🤖 AI Summary
Deploying large language models (LLMs) on edge devices faces challenges in dynamic pruning: existing static or predictive methods suffer from poor generalization, while zero-shot approaches fail under short-prompt or long-generation scenarios.
Method: We propose a training-free, inference-overhead-free dynamic pruning method that jointly leverages global model statistics—neuron activation magnitude and influence—and prompt-specific local features. A rank-aggregation algorithm dynamically ranks feed-forward network neurons to enable fine-grained, context-aware selection of critical units.

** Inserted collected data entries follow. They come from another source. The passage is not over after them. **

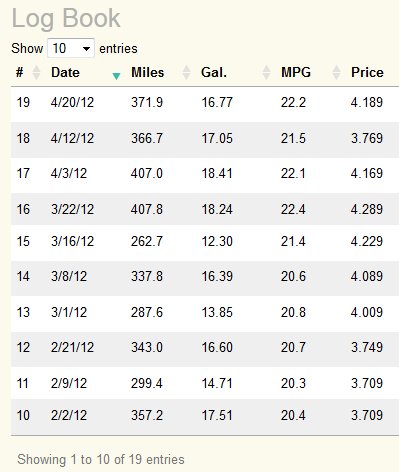Click the Date column header
This screenshot has height=472, width=399.
(x=65, y=73)
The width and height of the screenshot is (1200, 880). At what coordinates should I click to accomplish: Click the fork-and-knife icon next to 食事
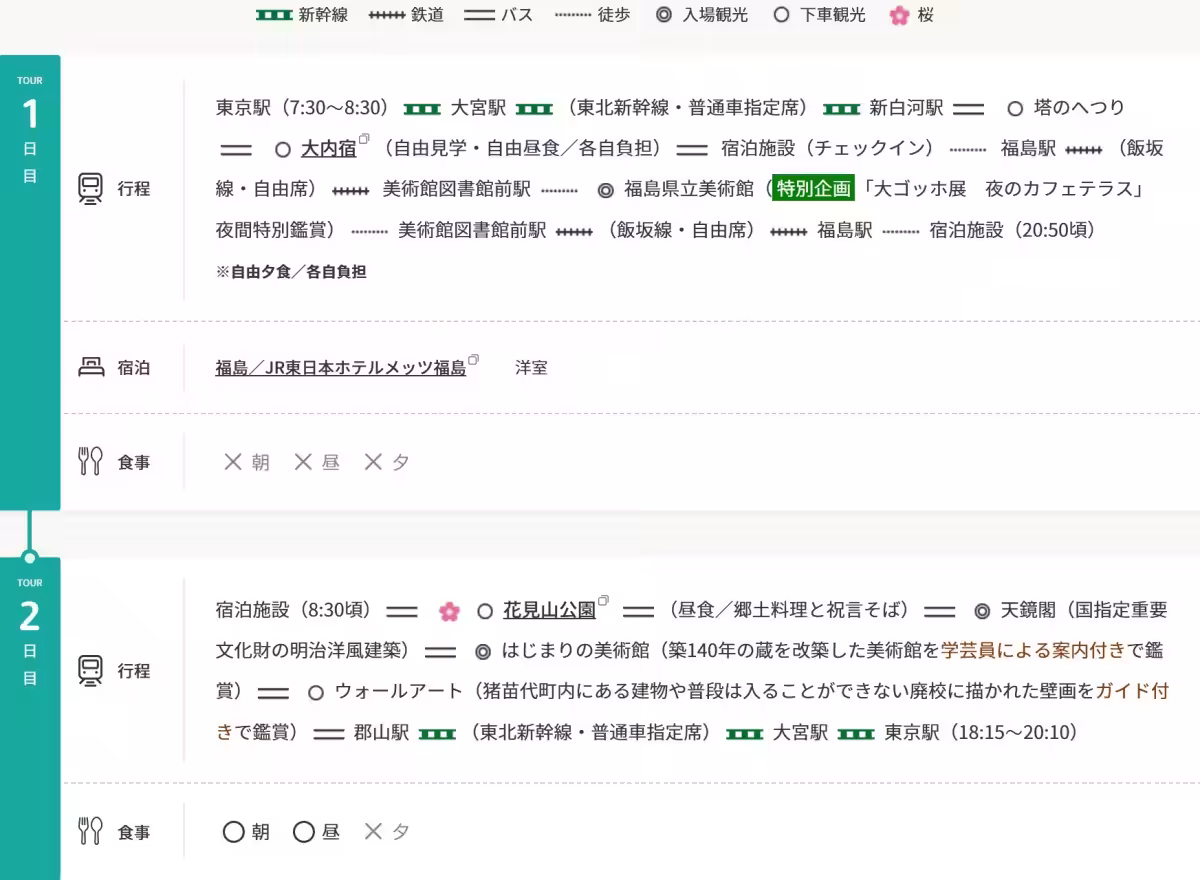(89, 461)
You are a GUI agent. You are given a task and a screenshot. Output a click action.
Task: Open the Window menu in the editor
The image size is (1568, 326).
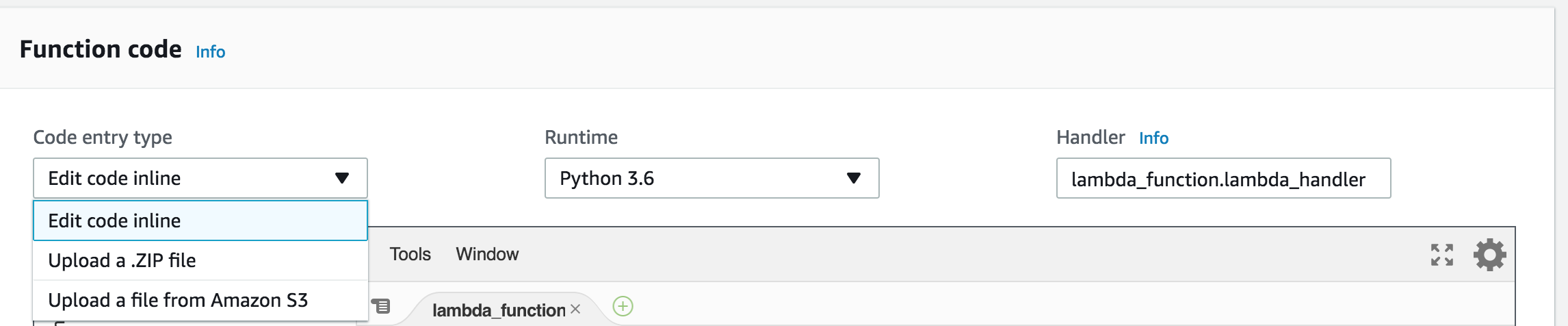487,254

Contribution/Results: Our approach requires no auxiliary predictors and introduces zero runtime latency. Evaluated across multiple LLMs and benchmarks, it consistently outperforms state-of-the-art training-free pruning methods. Notably, it maintains high output quality in long-text generation while significantly improving inference efficiency—achieving superior trade-offs between accuracy and computational cost for edge deployment.
📝 Abstract
Deploying Large Language Models (LLMs) on edge hardware demands aggressive, prompt-aware dynamic pruning to reduce computation without degrading quality. Static or predictor-based schemes either lock in a single sparsity pattern or incur extra runtime overhead, and recent zero-shot methods that rely on statistics from a single prompt fail on short prompt and/or long generation scenarios. We introduce A/I-GLASS: Activation- and Impact-based Global-Local neural importance Aggregation for feed-forward network SparSification, two training-free methods that dynamically select FFN units using a rank-aggregation of prompt local and model-intrinsic global neuron statistics. Empirical results across multiple LLMs and benchmarks demonstrate that GLASS significantly outperforms prior training-free methods, particularly in challenging long-form generation scenarios, without relying on auxiliary predictors or adding any inference overhead.